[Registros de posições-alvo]
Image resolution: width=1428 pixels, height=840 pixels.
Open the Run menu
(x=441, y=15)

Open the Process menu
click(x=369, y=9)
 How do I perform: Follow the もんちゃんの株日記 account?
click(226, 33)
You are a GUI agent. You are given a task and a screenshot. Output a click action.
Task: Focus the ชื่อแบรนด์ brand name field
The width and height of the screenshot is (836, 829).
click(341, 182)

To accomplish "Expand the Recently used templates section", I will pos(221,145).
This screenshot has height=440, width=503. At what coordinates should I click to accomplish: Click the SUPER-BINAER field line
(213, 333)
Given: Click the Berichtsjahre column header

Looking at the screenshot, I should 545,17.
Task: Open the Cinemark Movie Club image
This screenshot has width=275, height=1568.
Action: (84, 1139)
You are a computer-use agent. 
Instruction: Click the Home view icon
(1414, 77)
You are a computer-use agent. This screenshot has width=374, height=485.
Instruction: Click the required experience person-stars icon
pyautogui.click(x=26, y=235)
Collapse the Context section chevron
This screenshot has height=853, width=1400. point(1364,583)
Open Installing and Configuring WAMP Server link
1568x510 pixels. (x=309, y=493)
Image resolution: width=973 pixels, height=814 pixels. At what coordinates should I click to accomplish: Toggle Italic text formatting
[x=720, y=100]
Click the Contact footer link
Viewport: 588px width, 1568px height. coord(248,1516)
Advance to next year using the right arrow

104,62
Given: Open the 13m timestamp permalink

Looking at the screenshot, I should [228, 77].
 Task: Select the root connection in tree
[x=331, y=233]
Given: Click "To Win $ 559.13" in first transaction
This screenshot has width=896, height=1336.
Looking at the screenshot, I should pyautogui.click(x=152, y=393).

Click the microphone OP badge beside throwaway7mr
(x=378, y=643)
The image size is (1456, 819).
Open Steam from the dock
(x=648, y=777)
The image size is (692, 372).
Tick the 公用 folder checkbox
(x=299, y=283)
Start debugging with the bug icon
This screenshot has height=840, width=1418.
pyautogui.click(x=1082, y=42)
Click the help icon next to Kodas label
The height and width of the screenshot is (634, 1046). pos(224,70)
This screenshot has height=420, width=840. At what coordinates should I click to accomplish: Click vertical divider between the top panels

O QUE FAZER: Você pode reproduzir todos os registros acima, linha por linha, sem nenhuma alteração?

RESPOSTA FINAL:
Image resolution: width=1428 pixels, height=840 pixels.
Open the Run menu
(x=441, y=15)

Open the Process menu
click(x=369, y=9)
 How do I perform: Follow the もんちゃんの株日記 account?
click(226, 33)
You are a GUI agent. You are given a task and a screenshot. Output a click action.
Task: Focus the ชื่อแบรนด์ brand name field
The width and height of the screenshot is (836, 829).
click(341, 182)

To accomplish "Expand the Recently used templates section", I will pos(221,145).
This screenshot has height=440, width=503. At what coordinates should I click to accomplish: Click the SUPER-BINAER field line
(213, 333)
Given: Click the Berichtsjahre column header

Looking at the screenshot, I should 545,17.
Task: Open the Cinemark Movie Club image
This screenshot has width=275, height=1568.
Action: (84, 1139)
You are a computer-use agent. 
Instruction: Click the Home view icon
(1414, 77)
You are a computer-use agent. This screenshot has width=374, height=485.
Instruction: Click the required experience person-stars icon
pyautogui.click(x=26, y=235)
Collapse the Context section chevron
This screenshot has height=853, width=1400. point(1364,583)
Open Installing and Configuring WAMP Server link
1568x510 pixels. (x=309, y=493)
Image resolution: width=973 pixels, height=814 pixels. At what coordinates should I click to accomplish: Toggle Italic text formatting
[x=720, y=100]
Click the Contact footer link
Viewport: 588px width, 1568px height. coord(248,1516)
Advance to next year using the right arrow

104,62
Given: Open the 13m timestamp permalink

Looking at the screenshot, I should [228, 77].
 Task: Select the root connection in tree
[x=331, y=233]
Given: Click "To Win $ 559.13" in first transaction
This screenshot has width=896, height=1336.
Looking at the screenshot, I should pyautogui.click(x=152, y=393).

Click the microphone OP badge beside throwaway7mr
(x=378, y=643)
The image size is (1456, 819).
Open Steam from the dock
(x=648, y=777)
The image size is (692, 372).
Tick the 公用 folder checkbox
(x=299, y=283)
Start debugging with the bug icon
This screenshot has height=840, width=1418.
pyautogui.click(x=1082, y=42)
Click the help icon next to Kodas label
The height and width of the screenshot is (634, 1046). pos(224,70)
This screenshot has height=420, width=840. At what coordinates should I click to accomplish: Click vertical divider between the top panels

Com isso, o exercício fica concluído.